Elizabeth Montagu (1718-1800) was famous in her lifetime as a Shakespeare critic, salon hostess and champion of women’s writing.
Christened “Queen of the Bluestockings” by Samuel Johnson, Montagu attracted the leading writers, politicians and artists of her day to her sparkling London assemblies, where she placed a new emphasis on conversation as a pleasurable and enlightened pursuit. Her guests included Joshua Reynolds, George, Lord Lyttelton, David and Eva Garrick, William Pulteney, Earl of Bath, Horace Walpole, Edmund Burke, Elizabeth Carter and Samuel Johnson, and later Anna Laetitia Barbauld, Hannah More and Fanny Burney.

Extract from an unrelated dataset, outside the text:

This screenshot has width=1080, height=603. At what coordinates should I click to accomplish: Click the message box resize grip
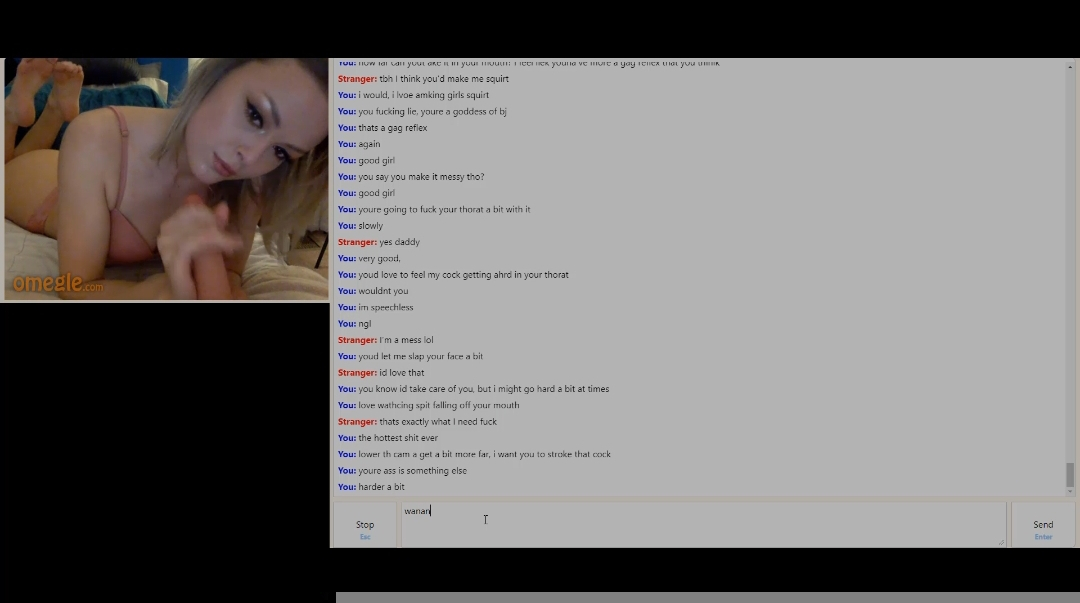tap(1001, 542)
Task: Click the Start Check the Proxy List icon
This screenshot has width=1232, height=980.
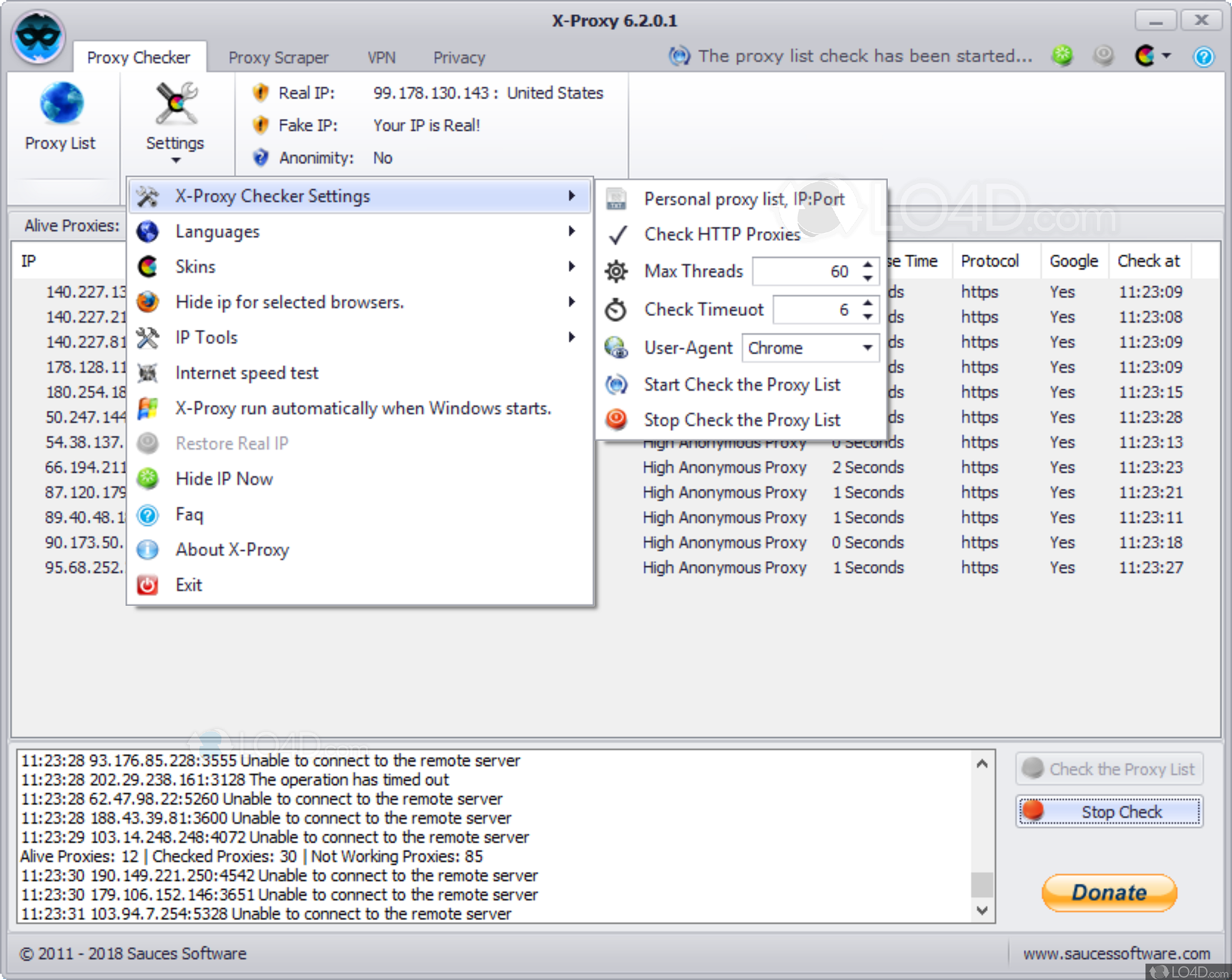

In her richly decorated London homes, Montagu aimed to bring together sensual and intellectual pleasure, and to allow talents of many kinds to flourish. Her salon became sought out as a shrine that was supposedly free from the party politics that dominated court culture. Here Montagu nurtured a rising generation of metropolitan intellectuals, writers and artists. She was a public figure within eighteenth-century culture, whose achievements not only illuminate the history of several important aspects (and locations) of her age but also bring together a number of connected lives. She placed herself at the heart of several important networks of the age, with the ability to bestow favour in a regal manner.
As she wrote in a letter to her fellow bluestocking hostess Mrs Vesey in 1781,
We have lived with the wisest, the best, and the most celebrated men of our Times, and with some of the best, most accomplished, most learned Women of any times.
(MO 6566, Sep 21, 1781, Elizabeth Montagu to Elizabeth Vesey, Huntington Library).